Si certains ajustements sont inévitables, ils ne signifient en rien que notre vie intime doive devenir moins intéressante, bien au contraire.

C’est qu’avec l’âge, selon Jocelyne Robert, on a non seulement une meilleure connaissance de soi, mais aussi une appréciation décuplée de la vie et de ses instants les plus précieux. Pour elle, cette nouvelle saison de la sexualité se caractérise par la détente. «Si l’on souhaite garder vivante cette composante de la vie et de la personne, il faut s’adapter aux changements liés au vieillissement. Il est vrai que tout me prend plus de temps. Et j’aime que le plaisir s’étire. Qu’il s’agisse de partager un repas, de savourer un verre de bulles, de flâner dans la baignoire, de retrouver une vieille amie ou de faire l’amour, tout est plus goûteux. Adieu performance, bonjour érotisme! On n’a plus rien à prouver. Un orgasme moins tonitruant n’est pas moins satisfaisant, et l’excitation qui grimpe plus discrètement offre la chance d’explorer son univers fantasmatique et de s’abandonner au plaisir de l’expérience tout entière.»
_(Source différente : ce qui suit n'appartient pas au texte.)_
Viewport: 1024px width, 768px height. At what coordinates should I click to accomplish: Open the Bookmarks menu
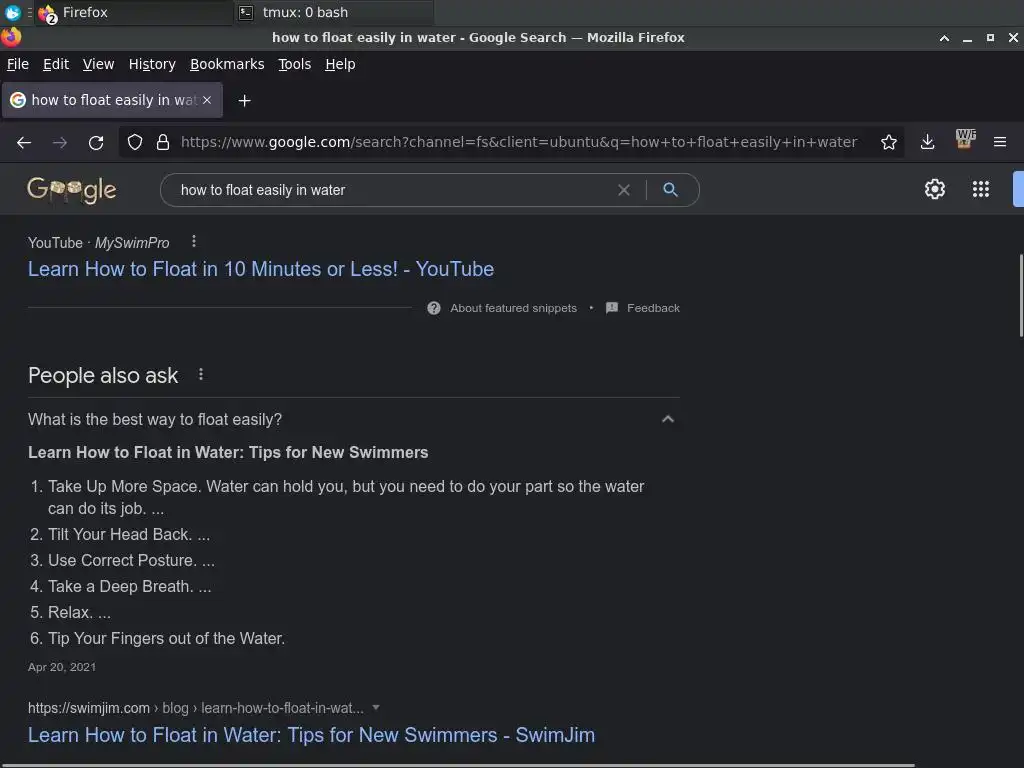click(227, 64)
De plus, comme on peut le lire dans Le crépuscule du désir, de Patrick Doucet, les activités sexuelles et l’orgasme ont de nombreux bienfaits sur la santé: ils diminuent l’anxiété et l’humeur dépressive, améliorent le sommeil, renforcent la santé cardiovasculaire, le système immunitaire et le tonus musculaire, pour n’en nommer que quelques-uns.

La sexualité des aînés est aussi diverse, complexe, multiple et riche que les humains qui la vivent. «Il y a autant d’univers sexuels qu’il y a d’individus, affirme Jocelyne Robert. Avoir une forte libido à 80 ans, c’est parfaitement normal. Ne plus avoir d’appétit génital l’est tout autant. Plutôt que de se comparer ou de tenter de se conformer à un modèle précis, trouvons notre propre manière d’être dans le respect de soi et d’autrui. La sexualité, faut-il le rappeler, fait partie des prérogatives de l’être humain... à tout âge.»